Gaza: A genocidal war without an end date
Gaza illustrates a corrosive form of mission creep: military operations that are bound to fail with each round of escalation manufacturing the next.
After initial messaging in October 2023 suggested a swift campaign, Israeli Prime Minister Benjamin Netanyahu said at the end of that year that the war would continue for “many more months”. He has since dragged it into its third calendar year, leading to catastrophic civilian losses and accusations of genocide.
While human rights groups and UN experts have said Israel has committed genocide or carried out genocidal acts, Israel has rejected the characterisation.
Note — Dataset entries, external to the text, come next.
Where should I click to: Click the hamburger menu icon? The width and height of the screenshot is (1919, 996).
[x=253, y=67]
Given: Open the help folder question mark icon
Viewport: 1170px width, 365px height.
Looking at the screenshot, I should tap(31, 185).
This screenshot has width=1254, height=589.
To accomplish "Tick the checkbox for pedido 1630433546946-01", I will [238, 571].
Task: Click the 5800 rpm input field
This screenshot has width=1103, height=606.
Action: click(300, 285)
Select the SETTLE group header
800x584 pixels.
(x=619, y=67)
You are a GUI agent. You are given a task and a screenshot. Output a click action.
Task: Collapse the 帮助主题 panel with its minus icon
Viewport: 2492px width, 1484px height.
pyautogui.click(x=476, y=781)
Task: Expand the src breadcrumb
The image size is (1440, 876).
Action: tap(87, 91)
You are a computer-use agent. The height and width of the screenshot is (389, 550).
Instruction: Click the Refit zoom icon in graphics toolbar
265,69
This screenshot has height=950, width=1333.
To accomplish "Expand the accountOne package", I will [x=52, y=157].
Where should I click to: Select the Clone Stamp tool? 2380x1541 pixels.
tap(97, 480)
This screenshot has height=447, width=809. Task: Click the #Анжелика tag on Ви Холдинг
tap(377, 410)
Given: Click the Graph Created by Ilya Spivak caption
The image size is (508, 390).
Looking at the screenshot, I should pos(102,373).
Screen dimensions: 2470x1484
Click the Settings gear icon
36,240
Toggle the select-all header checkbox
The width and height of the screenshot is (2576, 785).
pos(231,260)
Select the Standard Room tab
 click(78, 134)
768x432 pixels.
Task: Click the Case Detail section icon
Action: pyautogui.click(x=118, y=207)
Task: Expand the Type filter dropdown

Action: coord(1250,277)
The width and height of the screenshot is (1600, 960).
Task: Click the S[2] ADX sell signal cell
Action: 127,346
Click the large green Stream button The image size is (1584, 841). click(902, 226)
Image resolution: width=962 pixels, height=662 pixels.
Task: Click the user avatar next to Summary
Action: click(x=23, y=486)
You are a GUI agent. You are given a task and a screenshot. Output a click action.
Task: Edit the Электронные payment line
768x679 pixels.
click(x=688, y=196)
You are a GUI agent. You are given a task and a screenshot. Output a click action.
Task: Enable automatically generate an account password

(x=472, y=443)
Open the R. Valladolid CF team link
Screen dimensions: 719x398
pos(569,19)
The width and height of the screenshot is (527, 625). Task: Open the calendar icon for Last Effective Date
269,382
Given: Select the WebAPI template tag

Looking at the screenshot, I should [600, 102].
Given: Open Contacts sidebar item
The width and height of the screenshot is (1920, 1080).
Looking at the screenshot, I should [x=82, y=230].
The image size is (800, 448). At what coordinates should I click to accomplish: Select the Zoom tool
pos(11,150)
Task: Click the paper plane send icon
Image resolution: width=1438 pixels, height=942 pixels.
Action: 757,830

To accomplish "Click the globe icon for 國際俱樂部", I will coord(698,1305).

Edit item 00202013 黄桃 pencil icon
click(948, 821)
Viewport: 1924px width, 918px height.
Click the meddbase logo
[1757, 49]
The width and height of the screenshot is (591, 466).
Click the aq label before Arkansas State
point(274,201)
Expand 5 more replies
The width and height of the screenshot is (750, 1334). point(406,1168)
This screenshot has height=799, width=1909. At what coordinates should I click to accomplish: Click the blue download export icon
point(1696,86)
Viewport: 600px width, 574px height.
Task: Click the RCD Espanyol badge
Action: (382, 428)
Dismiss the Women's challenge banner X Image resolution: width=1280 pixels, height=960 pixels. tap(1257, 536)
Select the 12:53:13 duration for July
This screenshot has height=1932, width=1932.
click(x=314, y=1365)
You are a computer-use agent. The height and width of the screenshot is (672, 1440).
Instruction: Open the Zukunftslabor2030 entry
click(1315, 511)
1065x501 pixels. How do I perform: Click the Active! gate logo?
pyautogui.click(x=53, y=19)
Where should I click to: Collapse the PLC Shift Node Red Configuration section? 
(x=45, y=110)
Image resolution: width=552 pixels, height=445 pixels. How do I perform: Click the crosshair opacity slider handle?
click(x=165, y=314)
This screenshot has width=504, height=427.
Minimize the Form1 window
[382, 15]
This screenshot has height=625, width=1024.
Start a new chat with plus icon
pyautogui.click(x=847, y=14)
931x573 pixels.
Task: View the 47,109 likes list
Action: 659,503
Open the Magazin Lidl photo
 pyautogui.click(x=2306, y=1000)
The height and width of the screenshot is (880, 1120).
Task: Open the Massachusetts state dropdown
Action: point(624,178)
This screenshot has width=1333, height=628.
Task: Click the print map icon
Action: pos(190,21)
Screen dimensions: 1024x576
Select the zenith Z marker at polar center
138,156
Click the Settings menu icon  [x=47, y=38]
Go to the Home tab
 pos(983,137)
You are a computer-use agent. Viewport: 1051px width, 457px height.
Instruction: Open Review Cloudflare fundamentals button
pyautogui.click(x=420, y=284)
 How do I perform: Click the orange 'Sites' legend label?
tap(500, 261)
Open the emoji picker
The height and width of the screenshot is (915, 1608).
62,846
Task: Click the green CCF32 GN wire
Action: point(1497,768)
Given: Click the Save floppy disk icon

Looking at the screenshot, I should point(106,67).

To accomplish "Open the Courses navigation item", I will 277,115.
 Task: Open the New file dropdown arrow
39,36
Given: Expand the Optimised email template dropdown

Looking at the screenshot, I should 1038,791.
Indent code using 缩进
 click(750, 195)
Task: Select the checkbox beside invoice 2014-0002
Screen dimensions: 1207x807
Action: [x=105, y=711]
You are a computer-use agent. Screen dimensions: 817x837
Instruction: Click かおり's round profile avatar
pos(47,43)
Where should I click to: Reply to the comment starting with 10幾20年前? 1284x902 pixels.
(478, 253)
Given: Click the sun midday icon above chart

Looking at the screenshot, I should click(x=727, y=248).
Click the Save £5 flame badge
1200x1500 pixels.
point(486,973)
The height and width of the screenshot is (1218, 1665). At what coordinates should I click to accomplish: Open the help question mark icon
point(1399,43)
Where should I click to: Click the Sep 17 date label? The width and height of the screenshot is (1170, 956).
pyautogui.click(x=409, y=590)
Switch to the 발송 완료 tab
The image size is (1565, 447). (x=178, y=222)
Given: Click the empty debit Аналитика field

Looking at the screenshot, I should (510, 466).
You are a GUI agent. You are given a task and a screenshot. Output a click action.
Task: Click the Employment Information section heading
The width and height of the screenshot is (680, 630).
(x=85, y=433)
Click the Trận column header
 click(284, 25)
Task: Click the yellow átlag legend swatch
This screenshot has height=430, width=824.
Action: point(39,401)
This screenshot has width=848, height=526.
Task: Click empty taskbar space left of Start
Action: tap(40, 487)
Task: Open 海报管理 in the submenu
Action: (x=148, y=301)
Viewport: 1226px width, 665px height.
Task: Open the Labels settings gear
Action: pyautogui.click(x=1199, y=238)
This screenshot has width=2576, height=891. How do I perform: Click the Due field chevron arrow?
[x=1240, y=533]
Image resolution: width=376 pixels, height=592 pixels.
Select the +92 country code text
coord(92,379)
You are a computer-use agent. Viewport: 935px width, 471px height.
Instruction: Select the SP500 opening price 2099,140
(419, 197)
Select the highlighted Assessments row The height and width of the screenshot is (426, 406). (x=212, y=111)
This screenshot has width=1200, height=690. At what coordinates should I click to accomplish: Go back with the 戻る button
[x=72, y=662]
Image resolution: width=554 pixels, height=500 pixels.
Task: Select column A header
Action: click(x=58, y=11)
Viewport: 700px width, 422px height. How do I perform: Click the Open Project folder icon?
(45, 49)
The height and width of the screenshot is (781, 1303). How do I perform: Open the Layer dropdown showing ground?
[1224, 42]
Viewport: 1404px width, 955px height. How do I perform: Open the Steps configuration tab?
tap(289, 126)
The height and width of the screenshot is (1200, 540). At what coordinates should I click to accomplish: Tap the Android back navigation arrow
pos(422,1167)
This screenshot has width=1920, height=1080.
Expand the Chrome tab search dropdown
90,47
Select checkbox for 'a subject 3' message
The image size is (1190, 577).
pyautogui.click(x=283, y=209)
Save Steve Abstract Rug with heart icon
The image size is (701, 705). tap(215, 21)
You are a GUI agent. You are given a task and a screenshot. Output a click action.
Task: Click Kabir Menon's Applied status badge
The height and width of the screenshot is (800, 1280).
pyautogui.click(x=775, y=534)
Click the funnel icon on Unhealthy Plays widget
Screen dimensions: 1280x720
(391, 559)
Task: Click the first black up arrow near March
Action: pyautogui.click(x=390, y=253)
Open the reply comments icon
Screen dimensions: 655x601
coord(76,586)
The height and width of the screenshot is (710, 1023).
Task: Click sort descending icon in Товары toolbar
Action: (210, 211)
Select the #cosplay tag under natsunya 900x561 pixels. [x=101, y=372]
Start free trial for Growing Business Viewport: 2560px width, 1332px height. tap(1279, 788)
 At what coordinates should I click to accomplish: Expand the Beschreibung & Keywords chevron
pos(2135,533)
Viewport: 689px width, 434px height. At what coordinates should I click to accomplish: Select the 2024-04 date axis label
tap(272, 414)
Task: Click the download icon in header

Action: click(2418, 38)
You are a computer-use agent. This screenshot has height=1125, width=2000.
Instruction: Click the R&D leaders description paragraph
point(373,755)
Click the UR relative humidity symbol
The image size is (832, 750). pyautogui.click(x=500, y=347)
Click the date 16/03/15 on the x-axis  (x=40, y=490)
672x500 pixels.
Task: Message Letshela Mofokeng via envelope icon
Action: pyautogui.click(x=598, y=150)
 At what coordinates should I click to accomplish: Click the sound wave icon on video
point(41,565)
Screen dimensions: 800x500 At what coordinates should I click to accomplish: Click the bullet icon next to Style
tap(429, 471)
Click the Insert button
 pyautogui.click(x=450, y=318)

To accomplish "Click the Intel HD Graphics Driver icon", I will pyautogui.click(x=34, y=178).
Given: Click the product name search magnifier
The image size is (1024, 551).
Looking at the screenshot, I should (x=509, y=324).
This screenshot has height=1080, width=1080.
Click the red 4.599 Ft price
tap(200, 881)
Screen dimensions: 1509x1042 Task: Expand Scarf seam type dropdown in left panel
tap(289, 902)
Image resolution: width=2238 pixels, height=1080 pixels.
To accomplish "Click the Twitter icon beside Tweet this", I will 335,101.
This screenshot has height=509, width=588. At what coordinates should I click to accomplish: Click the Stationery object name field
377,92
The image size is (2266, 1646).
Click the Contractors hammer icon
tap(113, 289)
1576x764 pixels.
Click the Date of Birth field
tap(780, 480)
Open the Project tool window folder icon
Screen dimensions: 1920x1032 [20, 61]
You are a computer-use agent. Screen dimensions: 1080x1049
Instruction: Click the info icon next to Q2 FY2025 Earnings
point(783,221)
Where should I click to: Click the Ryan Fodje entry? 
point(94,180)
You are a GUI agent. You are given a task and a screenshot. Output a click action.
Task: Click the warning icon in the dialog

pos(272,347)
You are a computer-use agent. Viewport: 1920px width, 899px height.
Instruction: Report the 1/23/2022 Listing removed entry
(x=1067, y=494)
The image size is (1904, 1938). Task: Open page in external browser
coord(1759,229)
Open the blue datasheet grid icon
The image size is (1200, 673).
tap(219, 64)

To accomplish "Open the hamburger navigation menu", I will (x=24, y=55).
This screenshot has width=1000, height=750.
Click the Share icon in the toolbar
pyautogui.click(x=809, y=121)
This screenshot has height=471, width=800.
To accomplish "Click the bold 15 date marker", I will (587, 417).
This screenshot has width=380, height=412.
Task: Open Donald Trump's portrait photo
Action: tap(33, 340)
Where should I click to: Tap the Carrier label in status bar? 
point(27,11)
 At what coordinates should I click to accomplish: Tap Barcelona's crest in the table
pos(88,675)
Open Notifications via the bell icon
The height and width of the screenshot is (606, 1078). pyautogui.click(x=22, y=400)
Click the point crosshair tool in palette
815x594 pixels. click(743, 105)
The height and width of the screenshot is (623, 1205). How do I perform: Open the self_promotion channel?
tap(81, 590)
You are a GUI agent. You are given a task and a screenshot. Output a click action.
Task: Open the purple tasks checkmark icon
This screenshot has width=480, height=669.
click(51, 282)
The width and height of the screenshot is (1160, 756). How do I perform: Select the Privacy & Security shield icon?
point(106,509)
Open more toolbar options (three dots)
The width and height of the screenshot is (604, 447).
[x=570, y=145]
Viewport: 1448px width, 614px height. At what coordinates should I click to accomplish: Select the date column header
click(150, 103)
Israel faces a genocide case at the International Court of Justice, and the International Criminal Court has issued arrest warrants against Netanyahu, former Israeli Defence Minister Yoav Gallant and late Hamas commander Mohammed Deif over the war.
What Iran war tells adversaries and allies
Without a clear and credible political end goal, any military action turns into a loop, morphing an “operation” into a “system”.
Rhetoric that accelerates such escalation includes the language of “imminent threat”, which compresses debate and makes a pause (truce, ceasefire) appear reckless.
In Iran’s case, Western leaders have also used nuclear warnings for decades. If a threat is permanently kept “only weeks away”, a war can be permanently presented as “necessary”.
As US and Israeli bombs rain down on Iranian territory, Washington is telling its adversaries – and allies – about energy, shipping and regional stability risks. Meanwhile, their European allies are reaching for the Iraq war analogy early on to avoid being dragged into a conflict that may have outgrown its sales pitch, as was seen with several nations condemning the killing of Iranian Supreme Leader Ali Khamenei on the first day of the war.
The lesson is not how to run a war “better”. It is that leaders often sell a war as “limited” to win permission to start one. Then they incentivise escalation and punish restraint.
The history of modern wars shows how easily leaders meet the rhetorical burden of justification while avoiding the strategic burden of ending a war on terms that do not create the next one.
When war becomes a system, the hardest decision is no longer how to start one but how to stop it.